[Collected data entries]
========================================================================
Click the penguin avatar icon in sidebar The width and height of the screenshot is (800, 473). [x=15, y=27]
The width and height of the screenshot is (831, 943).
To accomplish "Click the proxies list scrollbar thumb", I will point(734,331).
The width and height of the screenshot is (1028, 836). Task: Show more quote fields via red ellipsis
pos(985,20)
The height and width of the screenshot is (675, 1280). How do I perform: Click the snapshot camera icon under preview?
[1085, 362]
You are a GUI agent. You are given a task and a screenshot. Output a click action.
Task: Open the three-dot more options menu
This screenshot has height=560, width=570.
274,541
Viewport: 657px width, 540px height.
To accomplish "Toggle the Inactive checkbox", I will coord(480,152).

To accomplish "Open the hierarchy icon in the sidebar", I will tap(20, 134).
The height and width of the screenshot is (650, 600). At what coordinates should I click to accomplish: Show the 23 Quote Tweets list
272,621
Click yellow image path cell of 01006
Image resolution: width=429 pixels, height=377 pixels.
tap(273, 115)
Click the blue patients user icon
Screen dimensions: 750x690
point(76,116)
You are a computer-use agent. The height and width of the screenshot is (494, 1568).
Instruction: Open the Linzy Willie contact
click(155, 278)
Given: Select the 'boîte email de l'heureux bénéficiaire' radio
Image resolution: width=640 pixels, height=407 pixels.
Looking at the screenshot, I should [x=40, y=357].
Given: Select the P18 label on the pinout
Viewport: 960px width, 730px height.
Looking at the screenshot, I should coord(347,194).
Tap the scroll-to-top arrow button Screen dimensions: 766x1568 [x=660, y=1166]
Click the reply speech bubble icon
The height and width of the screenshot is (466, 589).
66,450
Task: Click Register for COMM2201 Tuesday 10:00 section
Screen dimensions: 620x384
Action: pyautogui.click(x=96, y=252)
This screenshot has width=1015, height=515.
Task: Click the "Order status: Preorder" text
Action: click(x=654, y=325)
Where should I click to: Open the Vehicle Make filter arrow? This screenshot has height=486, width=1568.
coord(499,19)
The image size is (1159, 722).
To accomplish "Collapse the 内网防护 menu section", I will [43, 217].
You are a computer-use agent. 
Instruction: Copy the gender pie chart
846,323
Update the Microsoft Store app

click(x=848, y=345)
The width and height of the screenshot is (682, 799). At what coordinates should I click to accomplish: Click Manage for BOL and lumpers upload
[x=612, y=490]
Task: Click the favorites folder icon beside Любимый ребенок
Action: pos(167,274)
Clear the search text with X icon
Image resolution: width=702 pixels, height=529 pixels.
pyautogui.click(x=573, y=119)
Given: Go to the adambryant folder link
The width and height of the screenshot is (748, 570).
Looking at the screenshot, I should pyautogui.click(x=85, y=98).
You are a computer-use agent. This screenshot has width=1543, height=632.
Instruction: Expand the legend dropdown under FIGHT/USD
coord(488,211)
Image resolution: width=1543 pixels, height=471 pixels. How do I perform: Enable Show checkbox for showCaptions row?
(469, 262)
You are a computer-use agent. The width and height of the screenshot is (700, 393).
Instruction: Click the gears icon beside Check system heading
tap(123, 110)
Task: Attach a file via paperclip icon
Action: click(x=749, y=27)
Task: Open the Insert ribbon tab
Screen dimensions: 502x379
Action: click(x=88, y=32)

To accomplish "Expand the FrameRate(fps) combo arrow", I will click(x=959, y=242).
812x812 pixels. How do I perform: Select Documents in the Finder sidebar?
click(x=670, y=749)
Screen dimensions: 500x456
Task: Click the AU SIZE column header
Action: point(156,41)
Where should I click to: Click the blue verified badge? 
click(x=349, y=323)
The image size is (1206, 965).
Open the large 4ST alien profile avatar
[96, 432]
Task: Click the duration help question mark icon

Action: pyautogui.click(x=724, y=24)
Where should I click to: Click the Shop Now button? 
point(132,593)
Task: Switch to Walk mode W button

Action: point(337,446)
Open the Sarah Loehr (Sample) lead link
========================================================================
The records above need copying again. Keep each word as it is.

Click the penguin avatar icon in sidebar The width and height of the screenshot is (800, 473). [x=15, y=27]
The width and height of the screenshot is (831, 943).
To accomplish "Click the proxies list scrollbar thumb", I will point(734,331).
The width and height of the screenshot is (1028, 836). Task: Show more quote fields via red ellipsis
pos(985,20)
The height and width of the screenshot is (675, 1280). How do I perform: Click the snapshot camera icon under preview?
[1085, 362]
You are a GUI agent. You are given a task and a screenshot. Output a click action.
Task: Open the three-dot more options menu
This screenshot has height=560, width=570.
274,541
Viewport: 657px width, 540px height.
To accomplish "Toggle the Inactive checkbox", I will coord(480,152).

To accomplish "Open the hierarchy icon in the sidebar", I will tap(20, 134).
The height and width of the screenshot is (650, 600). At what coordinates should I click to accomplish: Show the 23 Quote Tweets list
272,621
Click yellow image path cell of 01006
Image resolution: width=429 pixels, height=377 pixels.
tap(273, 115)
Click the blue patients user icon
Screen dimensions: 750x690
point(76,116)
You are a computer-use agent. The height and width of the screenshot is (494, 1568).
Instruction: Open the Linzy Willie contact
click(155, 278)
Given: Select the 'boîte email de l'heureux bénéficiaire' radio
Image resolution: width=640 pixels, height=407 pixels.
Looking at the screenshot, I should [x=40, y=357].
Given: Select the P18 label on the pinout
Viewport: 960px width, 730px height.
Looking at the screenshot, I should coord(347,194).
Tap the scroll-to-top arrow button Screen dimensions: 766x1568 [x=660, y=1166]
Click the reply speech bubble icon
The height and width of the screenshot is (466, 589).
66,450
Task: Click Register for COMM2201 Tuesday 10:00 section
Screen dimensions: 620x384
Action: pyautogui.click(x=96, y=252)
This screenshot has width=1015, height=515.
Task: Click the "Order status: Preorder" text
Action: click(x=654, y=325)
Where should I click to: Open the Vehicle Make filter arrow? This screenshot has height=486, width=1568.
coord(499,19)
The image size is (1159, 722).
To accomplish "Collapse the 内网防护 menu section", I will [43, 217].
You are a computer-use agent. 
Instruction: Copy the gender pie chart
846,323
Update the Microsoft Store app

click(x=848, y=345)
The width and height of the screenshot is (682, 799). At what coordinates should I click to accomplish: Click Manage for BOL and lumpers upload
[x=612, y=490]
Task: Click the favorites folder icon beside Любимый ребенок
Action: pos(167,274)
Clear the search text with X icon
Image resolution: width=702 pixels, height=529 pixels.
pyautogui.click(x=573, y=119)
Given: Go to the adambryant folder link
The width and height of the screenshot is (748, 570).
Looking at the screenshot, I should pyautogui.click(x=85, y=98).
You are a computer-use agent. This screenshot has width=1543, height=632.
Instruction: Expand the legend dropdown under FIGHT/USD
coord(488,211)
Image resolution: width=1543 pixels, height=471 pixels. How do I perform: Enable Show checkbox for showCaptions row?
(469, 262)
You are a computer-use agent. The width and height of the screenshot is (700, 393).
Instruction: Click the gears icon beside Check system heading
tap(123, 110)
Task: Attach a file via paperclip icon
Action: click(x=749, y=27)
Task: Open the Insert ribbon tab
Screen dimensions: 502x379
Action: click(x=88, y=32)

To accomplish "Expand the FrameRate(fps) combo arrow", I will click(x=959, y=242).
812x812 pixels. How do I perform: Select Documents in the Finder sidebar?
click(x=670, y=749)
Screen dimensions: 500x456
Task: Click the AU SIZE column header
Action: point(156,41)
Where should I click to: Click the blue verified badge? 
click(x=349, y=323)
The image size is (1206, 965).
Open the large 4ST alien profile avatar
[96, 432]
Task: Click the duration help question mark icon

Action: pyautogui.click(x=724, y=24)
Where should I click to: Click the Shop Now button? 
point(132,593)
Task: Switch to Walk mode W button

Action: point(337,446)
Open the Sarah Loehr (Sample) lead link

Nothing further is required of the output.